If you have the "benefit" of institution-wide access to get free papers, you
are then forced to access everything through your institution's proxy, which
layers on more kludge and slowness.

Pubmed and later Google Scholar provided the first great leap in allowing
article citations to be found quickly from a centralized database. But
generally you had to grab this citation and then trudge through the journal's
article search interface via your institution's proxy to then retrieve the
actual paper. Being able to click Buy Now, or Access Now, and get the actual
paper via a flexible authentication system that works across institutions,
would be the next revolution. I don't see any indicator that journals are
moving to build this, though, so we are indefinitely stuck with an endless
patchwork of incompatible e-commerce sites and institutional proxies.
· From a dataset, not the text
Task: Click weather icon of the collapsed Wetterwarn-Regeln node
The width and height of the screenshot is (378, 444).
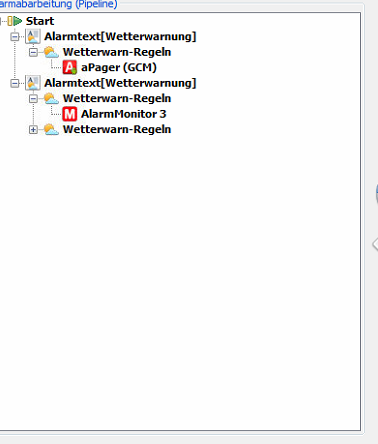Action: [51, 129]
The result is that a bucketload of undergrads are still stuck collecting PDF's
via the gateways as their daily drudgework, allowing primary investigators in
universities around the country to put off finding actual labwork for the
undergrads to do ;-)

------
adw
There are a bunch of HN startups in the same building as these guys, including
us at Timetric (<http://timetric.com/>), Smarkets (<http://smarkets.com/>) and
Rjdj (<http://rjdj.me/>).

London is coming. :)

------
jergason
This looks exactly like Papers (<http://mekentosj.com/papers/>) which is
fantastic.

edit: Missed the "free" part. Papers $40.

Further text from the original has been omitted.